A Direção de Flora e Fauna do Ministério de Desenvolvimento Agrário da província de Buenos Aires anunciou, por meio da Disposição N.º 60-GDEBA-DFYFMDAGP, a abertura da temporada de caça comercial da lebre europeia (Lepus europaeus) para o ano de 2025.
A normativa, publicada no Boletim Oficial, estabelece que a atividade poderá ser realizada entre 7 de junho e 5 de agosto, com um limite máximo autorizado de 750.000 exemplares.
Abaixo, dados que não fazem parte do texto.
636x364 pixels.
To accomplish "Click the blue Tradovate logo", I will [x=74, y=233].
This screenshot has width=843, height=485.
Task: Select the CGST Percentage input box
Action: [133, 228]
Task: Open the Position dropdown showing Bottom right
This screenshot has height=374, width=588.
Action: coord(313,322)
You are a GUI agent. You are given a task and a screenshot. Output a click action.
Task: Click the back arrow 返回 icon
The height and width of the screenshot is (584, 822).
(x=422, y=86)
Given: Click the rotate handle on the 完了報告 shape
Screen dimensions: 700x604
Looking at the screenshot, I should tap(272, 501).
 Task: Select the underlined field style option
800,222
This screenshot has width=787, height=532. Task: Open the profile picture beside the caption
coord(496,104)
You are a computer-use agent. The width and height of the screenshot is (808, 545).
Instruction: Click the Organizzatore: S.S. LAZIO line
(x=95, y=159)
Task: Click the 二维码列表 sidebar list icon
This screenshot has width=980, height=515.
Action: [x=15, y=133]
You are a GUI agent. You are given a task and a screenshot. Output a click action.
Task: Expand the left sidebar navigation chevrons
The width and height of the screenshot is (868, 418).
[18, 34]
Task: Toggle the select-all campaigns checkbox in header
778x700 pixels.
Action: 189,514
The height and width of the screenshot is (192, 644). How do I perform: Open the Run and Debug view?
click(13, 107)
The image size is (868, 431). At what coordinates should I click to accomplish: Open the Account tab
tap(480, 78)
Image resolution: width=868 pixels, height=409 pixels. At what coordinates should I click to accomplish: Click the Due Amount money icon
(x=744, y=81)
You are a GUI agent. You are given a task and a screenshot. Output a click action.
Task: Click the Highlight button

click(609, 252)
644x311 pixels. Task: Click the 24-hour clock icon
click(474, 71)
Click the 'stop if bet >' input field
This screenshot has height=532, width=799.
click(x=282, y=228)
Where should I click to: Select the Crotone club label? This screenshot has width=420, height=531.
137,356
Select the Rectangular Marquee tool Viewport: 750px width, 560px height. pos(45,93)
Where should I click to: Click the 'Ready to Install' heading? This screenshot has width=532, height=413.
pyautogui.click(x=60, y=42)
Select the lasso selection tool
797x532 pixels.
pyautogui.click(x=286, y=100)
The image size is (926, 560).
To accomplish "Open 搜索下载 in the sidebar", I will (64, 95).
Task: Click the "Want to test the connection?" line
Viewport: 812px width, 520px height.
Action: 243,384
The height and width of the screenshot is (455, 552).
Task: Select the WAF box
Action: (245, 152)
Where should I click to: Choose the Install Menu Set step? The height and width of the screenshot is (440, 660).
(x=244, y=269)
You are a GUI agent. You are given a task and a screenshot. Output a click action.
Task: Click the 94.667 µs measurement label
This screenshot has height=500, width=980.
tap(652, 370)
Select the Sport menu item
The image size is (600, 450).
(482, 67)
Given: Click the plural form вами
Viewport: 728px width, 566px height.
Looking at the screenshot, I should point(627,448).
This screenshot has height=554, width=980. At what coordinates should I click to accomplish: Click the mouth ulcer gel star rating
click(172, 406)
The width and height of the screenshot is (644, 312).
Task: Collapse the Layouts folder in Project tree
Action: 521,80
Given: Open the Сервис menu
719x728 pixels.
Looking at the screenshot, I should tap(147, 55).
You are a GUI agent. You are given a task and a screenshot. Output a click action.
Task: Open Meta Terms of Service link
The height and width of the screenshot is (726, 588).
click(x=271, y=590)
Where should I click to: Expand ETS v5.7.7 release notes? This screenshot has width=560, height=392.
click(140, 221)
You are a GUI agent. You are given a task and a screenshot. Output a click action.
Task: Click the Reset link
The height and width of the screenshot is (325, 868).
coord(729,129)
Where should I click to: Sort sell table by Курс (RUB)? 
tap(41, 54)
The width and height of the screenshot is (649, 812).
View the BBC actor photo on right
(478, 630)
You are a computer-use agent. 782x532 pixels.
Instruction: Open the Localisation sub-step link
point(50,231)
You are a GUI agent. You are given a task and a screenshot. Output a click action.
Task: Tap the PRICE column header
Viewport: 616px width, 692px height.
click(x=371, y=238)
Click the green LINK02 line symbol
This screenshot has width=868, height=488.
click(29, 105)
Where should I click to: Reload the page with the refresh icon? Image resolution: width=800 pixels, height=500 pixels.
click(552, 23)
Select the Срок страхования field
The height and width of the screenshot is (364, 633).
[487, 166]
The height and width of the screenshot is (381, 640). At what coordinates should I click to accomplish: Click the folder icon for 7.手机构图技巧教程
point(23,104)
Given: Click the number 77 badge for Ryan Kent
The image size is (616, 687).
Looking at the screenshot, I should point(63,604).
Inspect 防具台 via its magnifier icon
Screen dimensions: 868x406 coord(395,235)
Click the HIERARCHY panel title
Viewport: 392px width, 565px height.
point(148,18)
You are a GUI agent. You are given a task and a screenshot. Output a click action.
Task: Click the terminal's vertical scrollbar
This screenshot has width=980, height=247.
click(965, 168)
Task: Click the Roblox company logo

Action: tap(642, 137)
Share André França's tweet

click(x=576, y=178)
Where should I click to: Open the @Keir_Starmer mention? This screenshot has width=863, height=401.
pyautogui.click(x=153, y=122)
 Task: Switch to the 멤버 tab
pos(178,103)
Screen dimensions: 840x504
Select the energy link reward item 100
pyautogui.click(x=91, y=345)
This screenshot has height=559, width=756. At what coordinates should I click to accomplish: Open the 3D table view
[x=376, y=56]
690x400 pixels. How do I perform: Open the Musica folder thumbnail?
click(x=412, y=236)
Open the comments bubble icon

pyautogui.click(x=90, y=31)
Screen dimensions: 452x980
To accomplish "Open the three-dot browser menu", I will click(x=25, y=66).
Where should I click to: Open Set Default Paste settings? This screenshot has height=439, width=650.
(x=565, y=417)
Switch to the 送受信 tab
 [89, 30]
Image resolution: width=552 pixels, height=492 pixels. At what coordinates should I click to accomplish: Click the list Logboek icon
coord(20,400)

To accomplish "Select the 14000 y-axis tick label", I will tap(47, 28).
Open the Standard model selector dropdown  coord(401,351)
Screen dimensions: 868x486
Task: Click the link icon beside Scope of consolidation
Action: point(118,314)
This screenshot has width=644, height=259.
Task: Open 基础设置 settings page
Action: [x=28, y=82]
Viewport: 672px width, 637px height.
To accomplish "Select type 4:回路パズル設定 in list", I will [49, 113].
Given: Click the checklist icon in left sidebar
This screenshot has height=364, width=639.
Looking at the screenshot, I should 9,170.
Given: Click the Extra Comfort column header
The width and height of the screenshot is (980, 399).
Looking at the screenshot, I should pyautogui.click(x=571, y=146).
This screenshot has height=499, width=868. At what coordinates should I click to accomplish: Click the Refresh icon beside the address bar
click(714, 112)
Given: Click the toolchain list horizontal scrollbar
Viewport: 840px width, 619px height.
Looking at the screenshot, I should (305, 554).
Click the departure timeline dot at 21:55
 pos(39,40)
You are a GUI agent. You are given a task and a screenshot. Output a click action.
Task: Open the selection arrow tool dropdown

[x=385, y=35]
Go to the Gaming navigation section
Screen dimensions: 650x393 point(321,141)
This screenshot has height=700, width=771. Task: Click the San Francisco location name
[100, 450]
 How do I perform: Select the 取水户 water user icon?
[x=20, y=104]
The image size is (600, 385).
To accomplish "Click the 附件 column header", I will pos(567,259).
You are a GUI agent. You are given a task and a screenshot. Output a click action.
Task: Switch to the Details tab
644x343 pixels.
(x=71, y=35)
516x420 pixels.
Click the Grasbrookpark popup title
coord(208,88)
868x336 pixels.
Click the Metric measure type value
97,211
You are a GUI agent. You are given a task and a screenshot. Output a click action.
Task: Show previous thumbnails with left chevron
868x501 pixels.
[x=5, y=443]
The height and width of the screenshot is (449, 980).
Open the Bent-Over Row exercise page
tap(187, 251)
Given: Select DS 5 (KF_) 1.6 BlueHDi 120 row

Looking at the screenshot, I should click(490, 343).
Ao atingir esse número, a atividade será suspensa automaticamente.
Contexto legal e características da espécie
A lebre europeia é uma espécie exótica invasora, introduzida no país, e classificada como suscetível de caça comercial conforme o Decreto N.º 279/18, devido ao seu impacto negativo sobre ecossistemas nativos e cultivos agropecuários.
A caça para fins lucrativos é regulada pela Lei N.º 15.477, pelo Decreto Lei N.º 10.081/83 e disposições complementares.
Críticas e preocupações ambientais pela caça da lebre europeia
Diversas organizações e especialistas expressaram objeções à medida:
- Impacto ambiental: apesar de invasora, a caça em massa pode alterar o ecossistema e afetar espécies nativas.
- Bem-estar animal: questionam os métodos de caça empregados, por provocarem sofrimento desnecessário.
- Regulação deficiente: alertam que a fiscalização é escassa, o que pode resultar em superexploração e desordem.
- Caça furtiva e mercado ilegal: têm sido denunciadas práticas não autorizadas e comercialização sem controles.
- Interesses econômicos: critica-se que a medida favoreça interesses lucrativos sem abordar critérios de sustentabilidade ou bem-estar animal.
Conflitos com o setor agropecuário
A expansão populacional das lebres tem gerado conflitos com produtores, que denunciam danos às colheitas.
No entanto, muitos pedem maior controle estatal sobre a caça e alternativas que não impliquem impactos colaterais negativos.
Propostas alternativas e soluções sustentáveis
Entre as alternativas sugeridas por especialistas e ONGs, destacam-se:
- Regulação mais rigorosa: estabelecer limites claros em zonas autorizadas, métodos e volumes de captura.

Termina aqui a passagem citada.